To do:
1. Copy the passage of the blueboard installation thread word for word, starting at "Can anyone direct" and ending at "fibreglass reinforcement tape.".
2. List the usernames of everyone who posts in the blueboard installation thread.
3. In the blueboard installation thread, how far off the ground should the board ideally be installed?

Excerpt to read:
——————
# Forum Home Renovation Landscaping, Gardening & Outdoors  Blueboard Installation Help

## Lcykiang

Hello .... I am new to this forum, but I am looking for advise on Blue Board Installation / rendering. 
My plan is to update the existing external iron sheeting and replacing it with Blue Board. Total length 5m.  
Can anyone direct me to any installation guide or give me some pointers on my steps below??? Thanks for your time. 
Through my web research this is my understanding of how things needs to be done!
1) Fix sheets leaving 2mm gap between sheet
2) Seal gaps and join with polyurethane sealants
3) Spray sheet with a product call Cem Sticks
4) Wipe sheet joins and corners with patching compund and set fibreglass reinforcement tape. 
5) Wiping nail head with paching compound
6) Build up seam and corner with with 2 to 3 coats of patching compound (each layer must be put on thin and dried before the next coat .... otherwise it will crack). Once dried, if required, the surface have to sanded with random orbital sander and 40 grit sanding sheet.
7) Lastly, the 2x texture coats finish can be apply. Technique used should be pushing upward with metal trout then taking off any excess with a plastic trout. Leave dried before putting on second coat. 
Thanks,
Linda.

----------


## Master Splinter

http://www.jameshardie.com.au/products/harditex.html

----------


## Lcykiang

Hi .... thank you for the web address. Cheers, Linda.

----------


## Master Splinter

If you run into any problems translating their requirements into real-world stuff, ask away (remember that pics can be very helpful!). 
The one (wrong) thing that people seem to do the most is to install it so that it touches the ground - ideally it should be 150mm off the ground to stop moisture being wicked up the sheets.   
If you are going really up market with it, install a vapour barrier sheet behind it (that reflective foil stuff).  You can use proper foil fasteners for this...or go cheap and use a bit of duct tape and a stapler/small clout to hold it in place while you put the board up (not good on windy days though!).

----------


## zacnelson

What do people do about the remaining 150mm between the ground and the blueboard?  Do they just leave a gap?  Because with a rendered finish it would look funny for it not to go all the way to ground level.

----------


## Master Splinter

One approach I have seen is to transfer over the building after approval but before any landscaping.    Site level around the perimeter after construction will probably be lower than the final level after landscaping...typically the landscaper/homeowner will build up the finished ground level to hide the yuckky exposed slab edges to make it look good, so its not the builders problem. (me? cynical??? never!!) 
The correct approach is to use either a few courses of bricks, or design/pour the slab edge to be visually acceptable when exposed.

----------
——————
[Target pointing data]
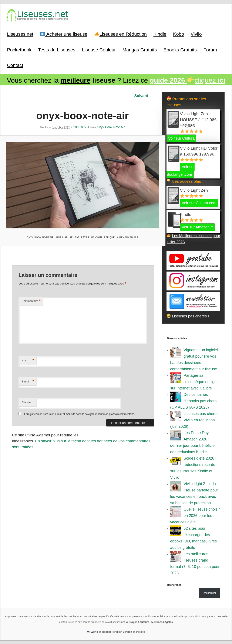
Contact (15, 65)
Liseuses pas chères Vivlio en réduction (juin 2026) (194, 420)
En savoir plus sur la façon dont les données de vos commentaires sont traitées (79, 439)
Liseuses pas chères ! (188, 316)
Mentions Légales (162, 622)
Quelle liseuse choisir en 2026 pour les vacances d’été (195, 515)
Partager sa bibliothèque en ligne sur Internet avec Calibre (194, 382)
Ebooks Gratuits (180, 49)
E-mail (28, 380)
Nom (28, 359)
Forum (210, 49)
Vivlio (196, 34)
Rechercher (174, 584)
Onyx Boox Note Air (111, 126)
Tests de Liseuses (57, 49)
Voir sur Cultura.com (199, 202)
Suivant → (143, 95)
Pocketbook (19, 49)
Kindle (160, 34)
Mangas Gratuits (139, 49)
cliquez (187, 80)
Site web (27, 401)
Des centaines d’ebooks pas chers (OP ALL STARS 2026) (193, 400)
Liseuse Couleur (99, 49)
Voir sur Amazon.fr (197, 226)
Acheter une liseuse (64, 34)
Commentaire (31, 300)
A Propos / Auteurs (138, 622)
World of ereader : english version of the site (116, 632)
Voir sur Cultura (181, 138)
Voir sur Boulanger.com (180, 170)
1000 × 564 (81, 126)
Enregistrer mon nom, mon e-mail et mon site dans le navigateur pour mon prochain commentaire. (79, 412)
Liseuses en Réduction (120, 34)
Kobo (178, 34)
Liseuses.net (20, 34)
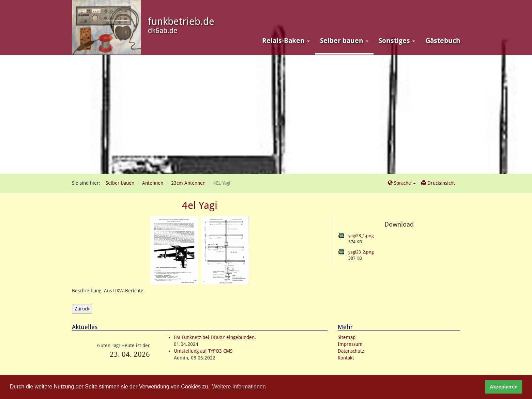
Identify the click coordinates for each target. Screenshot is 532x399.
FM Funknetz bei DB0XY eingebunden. (215, 337)
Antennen (153, 183)
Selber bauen (120, 183)
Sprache (402, 183)
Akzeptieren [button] (504, 387)
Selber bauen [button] (344, 41)
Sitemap (347, 337)
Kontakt (346, 358)
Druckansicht (438, 183)
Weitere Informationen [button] (239, 386)
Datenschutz (351, 351)
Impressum (350, 344)
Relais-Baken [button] (286, 41)
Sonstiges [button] (397, 41)
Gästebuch (443, 41)
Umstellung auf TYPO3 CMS (203, 351)
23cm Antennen (188, 183)
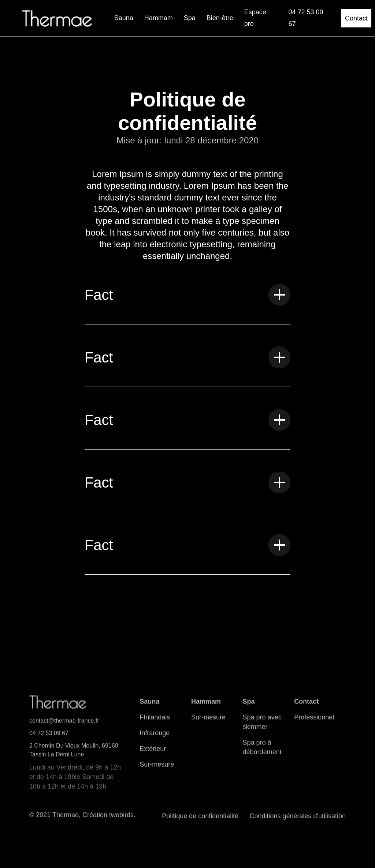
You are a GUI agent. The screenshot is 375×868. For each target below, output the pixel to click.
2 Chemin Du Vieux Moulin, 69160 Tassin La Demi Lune (74, 755)
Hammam (159, 18)
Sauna (124, 18)
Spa (190, 18)
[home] (57, 18)
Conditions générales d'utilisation (297, 821)
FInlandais (155, 722)
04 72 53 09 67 (49, 738)
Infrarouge (155, 738)
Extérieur (153, 754)
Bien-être (220, 18)
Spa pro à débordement (262, 752)
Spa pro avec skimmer (262, 727)
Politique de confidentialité (200, 821)
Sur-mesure (157, 769)
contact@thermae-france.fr (64, 725)
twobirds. (122, 820)
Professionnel (314, 722)
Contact (356, 18)
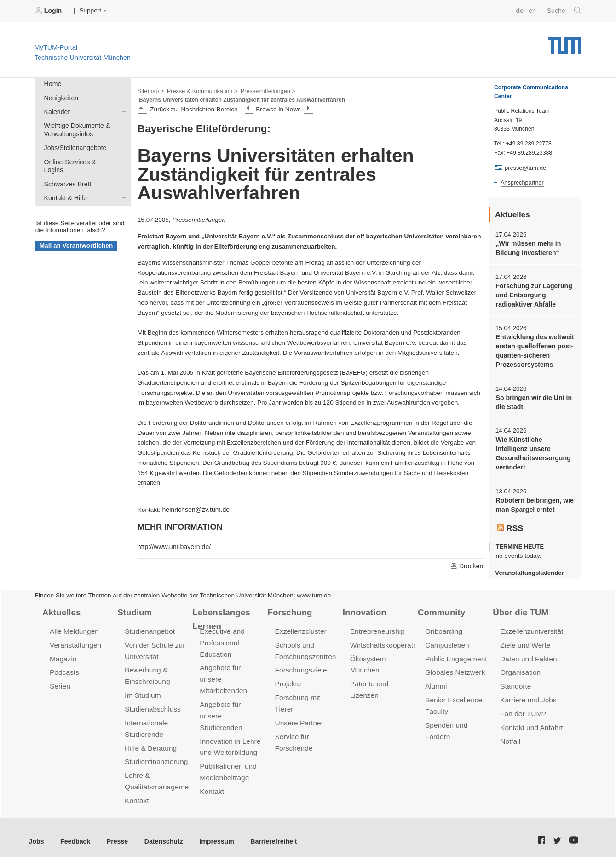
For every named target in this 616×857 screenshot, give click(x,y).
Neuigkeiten (122, 97)
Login (49, 11)
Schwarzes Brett (122, 172)
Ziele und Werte (524, 643)
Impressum (210, 834)
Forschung (289, 610)
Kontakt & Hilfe (122, 185)
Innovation (363, 610)
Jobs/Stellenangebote (122, 145)
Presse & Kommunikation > (200, 90)
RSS (510, 521)
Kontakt (136, 793)
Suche (564, 11)
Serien (59, 683)
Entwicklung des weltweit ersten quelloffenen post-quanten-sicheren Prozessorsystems (533, 347)
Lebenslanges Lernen (235, 610)
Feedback (74, 834)
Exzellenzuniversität (530, 630)
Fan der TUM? (522, 709)
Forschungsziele (300, 667)
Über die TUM (519, 610)
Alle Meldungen (73, 630)
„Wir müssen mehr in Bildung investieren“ (527, 247)
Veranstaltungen (75, 643)
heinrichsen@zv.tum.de (194, 508)
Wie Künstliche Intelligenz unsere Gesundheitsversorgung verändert (534, 448)
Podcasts (64, 669)
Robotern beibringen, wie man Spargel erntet (533, 498)
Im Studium (142, 691)
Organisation (519, 669)
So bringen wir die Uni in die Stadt (532, 398)
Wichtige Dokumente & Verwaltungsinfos (122, 123)
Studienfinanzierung (155, 756)
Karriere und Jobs (527, 696)
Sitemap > (150, 90)
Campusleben (446, 643)
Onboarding (443, 630)
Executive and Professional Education (221, 641)
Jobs (36, 834)
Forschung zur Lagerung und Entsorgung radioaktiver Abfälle (532, 293)
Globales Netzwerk (454, 669)
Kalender (122, 110)
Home (52, 83)
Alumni (436, 683)
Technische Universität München (564, 41)
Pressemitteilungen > (263, 90)
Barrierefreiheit (265, 834)
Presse (114, 834)
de (521, 10)
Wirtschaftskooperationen (389, 643)
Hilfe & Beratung (150, 742)
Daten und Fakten (527, 656)
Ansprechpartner (521, 182)
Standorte (515, 683)
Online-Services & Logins (122, 158)
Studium (134, 610)
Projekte (288, 680)
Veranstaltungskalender (528, 565)
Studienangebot (149, 630)
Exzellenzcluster (300, 630)
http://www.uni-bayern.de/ (173, 545)
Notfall (510, 736)
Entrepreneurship (376, 630)
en (533, 10)
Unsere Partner (298, 718)
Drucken (467, 564)
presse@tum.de (524, 168)
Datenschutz (159, 834)
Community (440, 610)
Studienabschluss (151, 705)
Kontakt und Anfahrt (530, 723)
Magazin (63, 656)
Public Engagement (455, 656)
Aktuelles (61, 610)
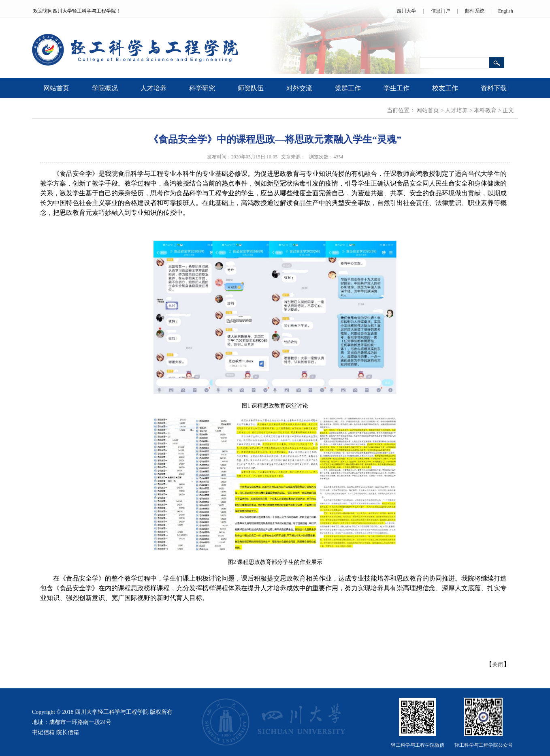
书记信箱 (43, 732)
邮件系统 (475, 11)
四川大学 (406, 11)
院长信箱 (68, 732)
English (505, 11)
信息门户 (441, 11)
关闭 (498, 664)
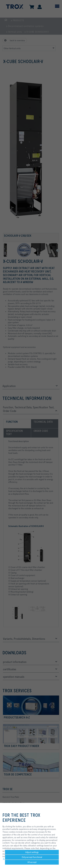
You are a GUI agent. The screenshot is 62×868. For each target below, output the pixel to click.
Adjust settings (32, 852)
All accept (32, 862)
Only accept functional (32, 857)
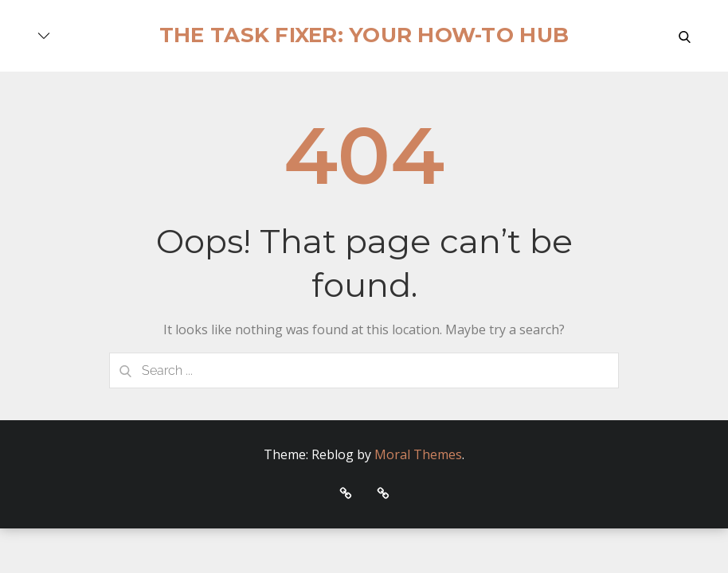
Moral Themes (418, 454)
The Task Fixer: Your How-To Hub (364, 35)
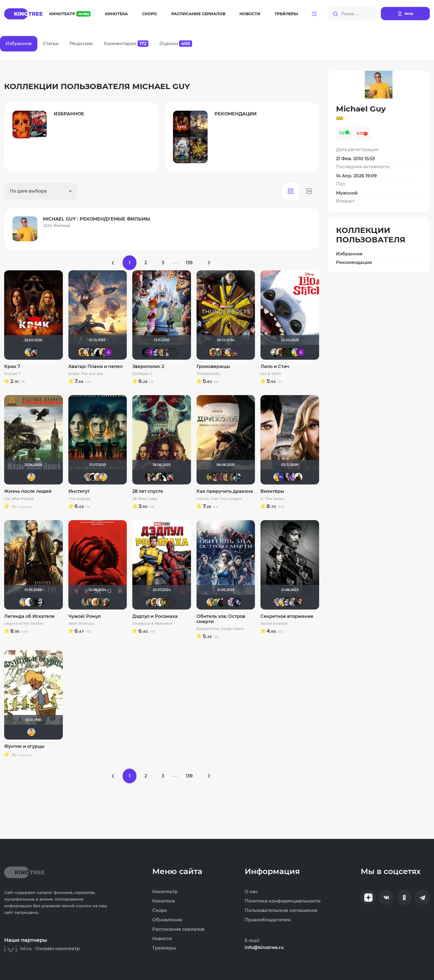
——————
Worked answers:
1.
Can anyone direct me to any installation guide or give me some pointers on my steps below??? Thanks for your time. 
Through my web research this is my understanding of how things needs to be done!
1) Fix sheets leaving 2mm gap between sheet
2) Seal gaps and join with polyurethane sealants
3) Spray sheet with a product call Cem Sticks
4) Wipe sheet joins and corners with patching compund and set fibreglass reinforcement tape.

2.
Lcykiang
Master Splinter
zacnelson

3. 150mm.